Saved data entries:
::::
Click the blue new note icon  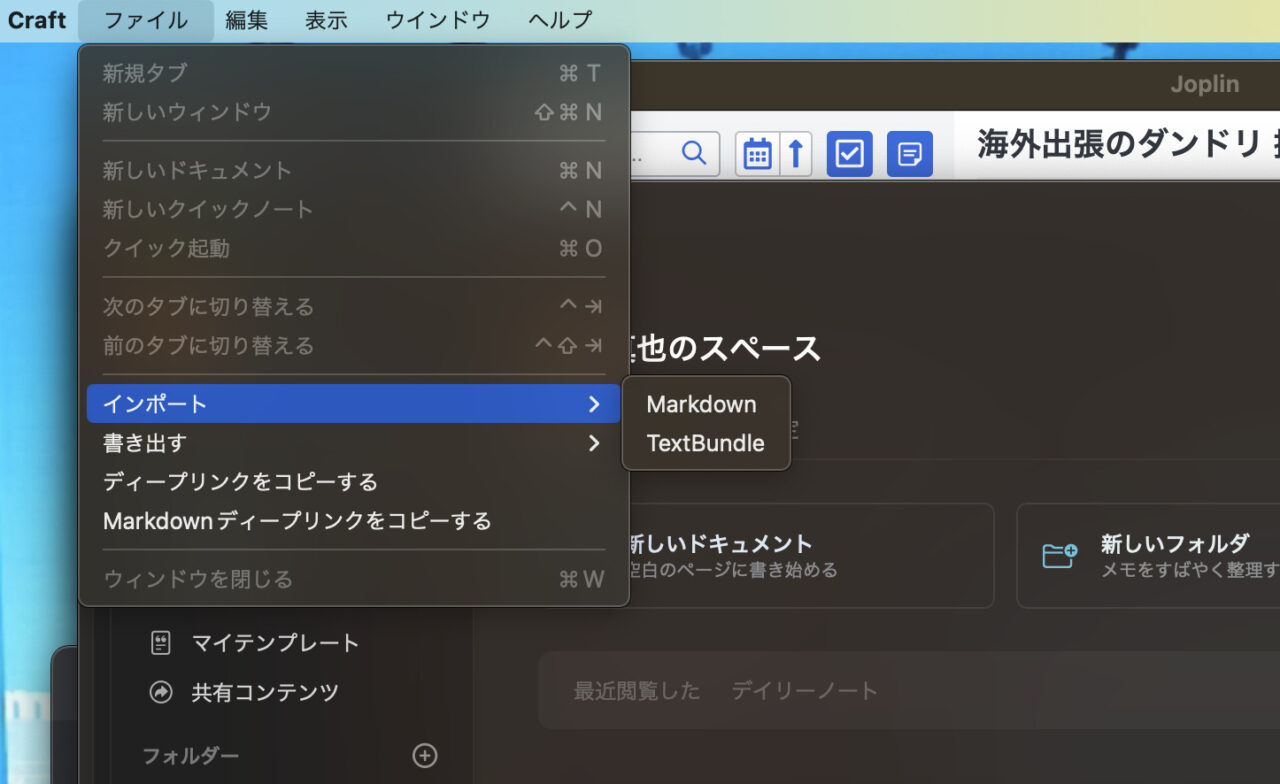[909, 154]
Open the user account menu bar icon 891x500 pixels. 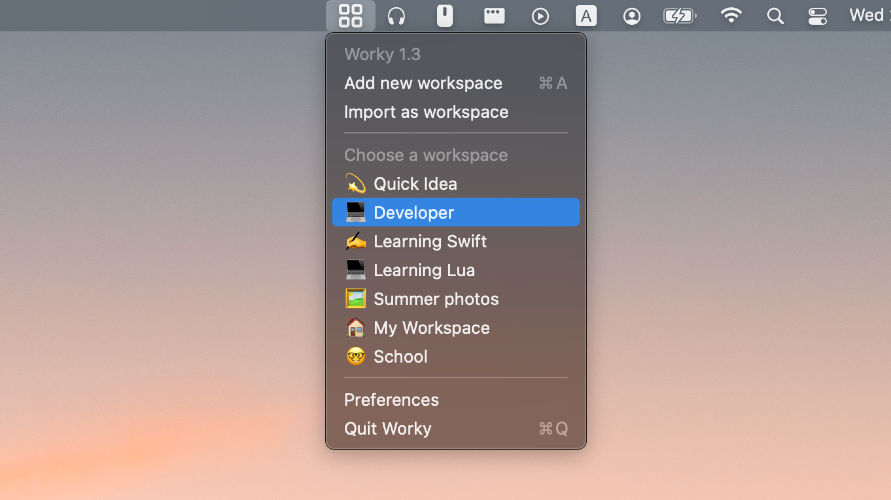[631, 16]
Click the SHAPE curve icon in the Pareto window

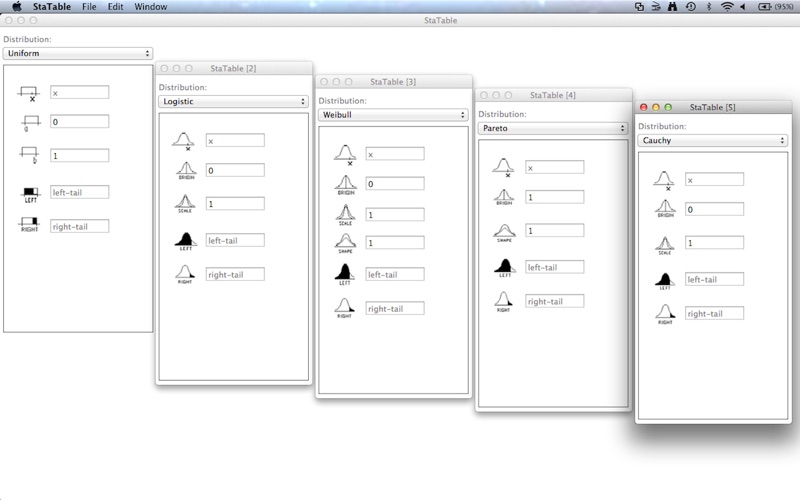(x=505, y=231)
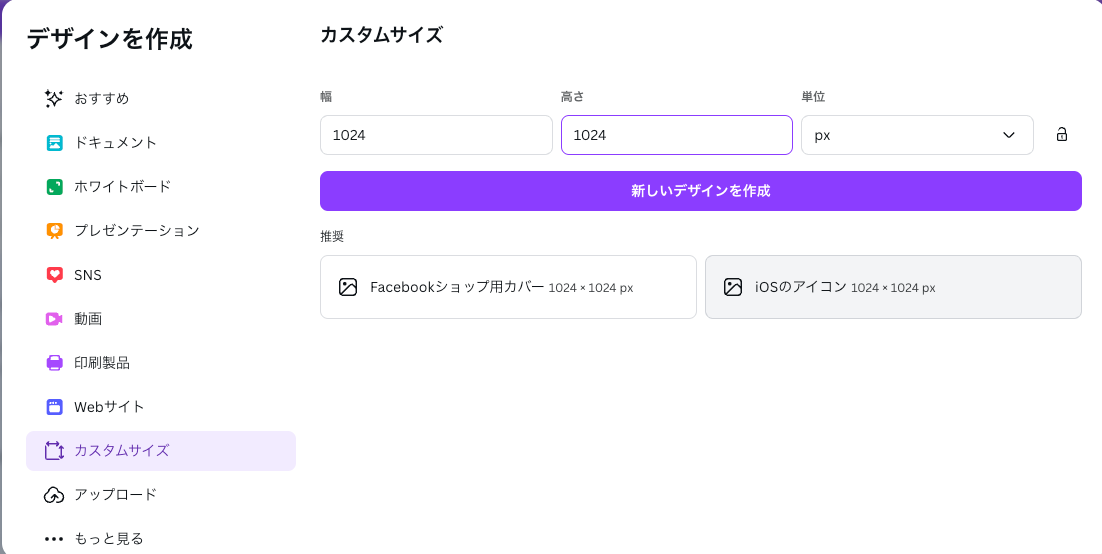1102x554 pixels.
Task: Click the Webサイト browser icon
Action: [x=54, y=406]
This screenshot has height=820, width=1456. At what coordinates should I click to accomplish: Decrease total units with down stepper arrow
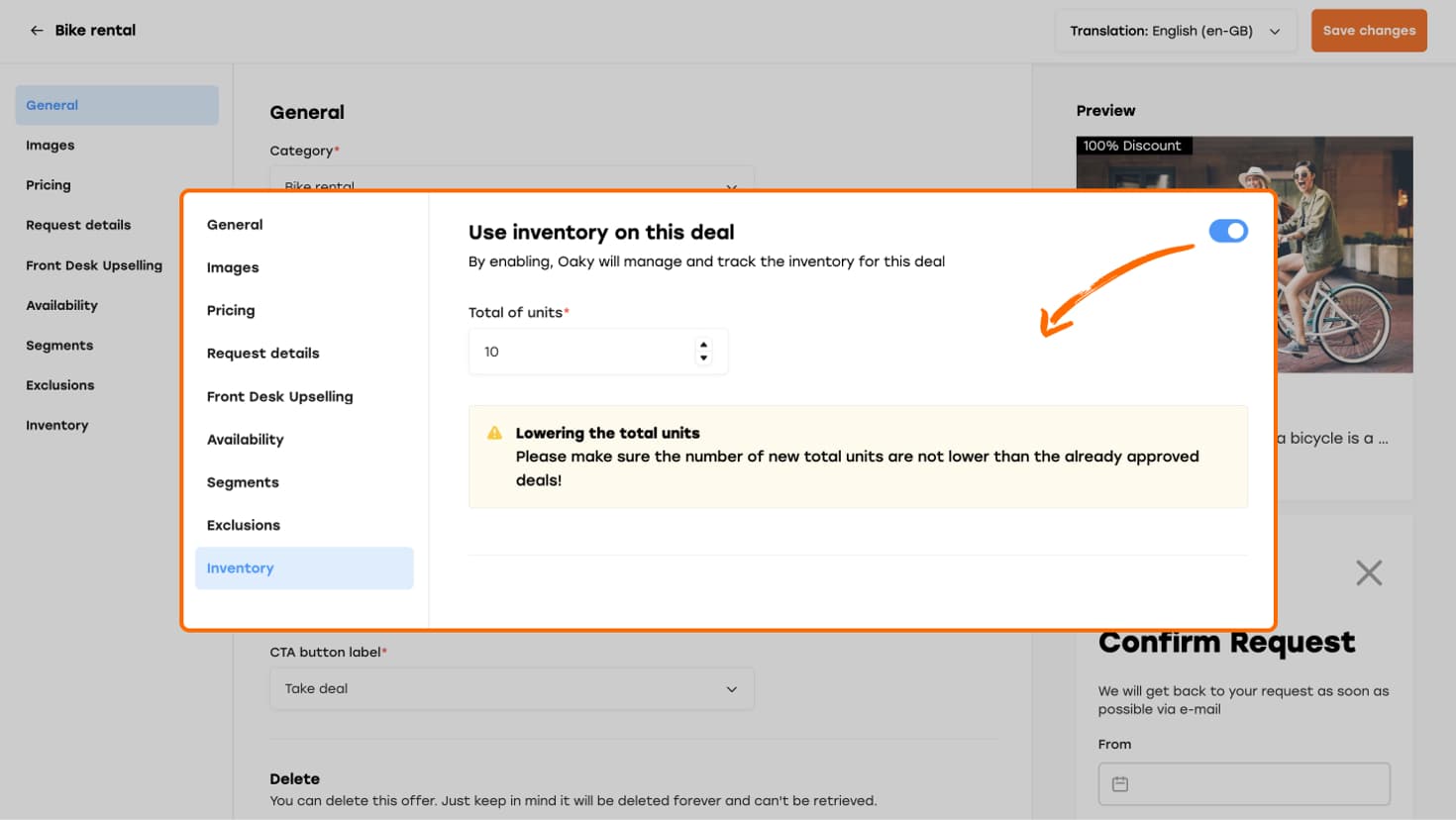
::::
**TASK:** Give again exactly the lines from the one holding "Click the SHAPE" to the final line of the records, both ends included, and nothing more. Pictures do not belong in the copy.

**ANSWER SECTION:**
Click the SHAPE curve icon in the Pareto window

(x=505, y=231)
1102x554 pixels.
Task: Click the Webサイト browser icon
Action: [x=54, y=406]
This screenshot has height=820, width=1456. At what coordinates should I click to accomplish: Decrease total units with down stepper arrow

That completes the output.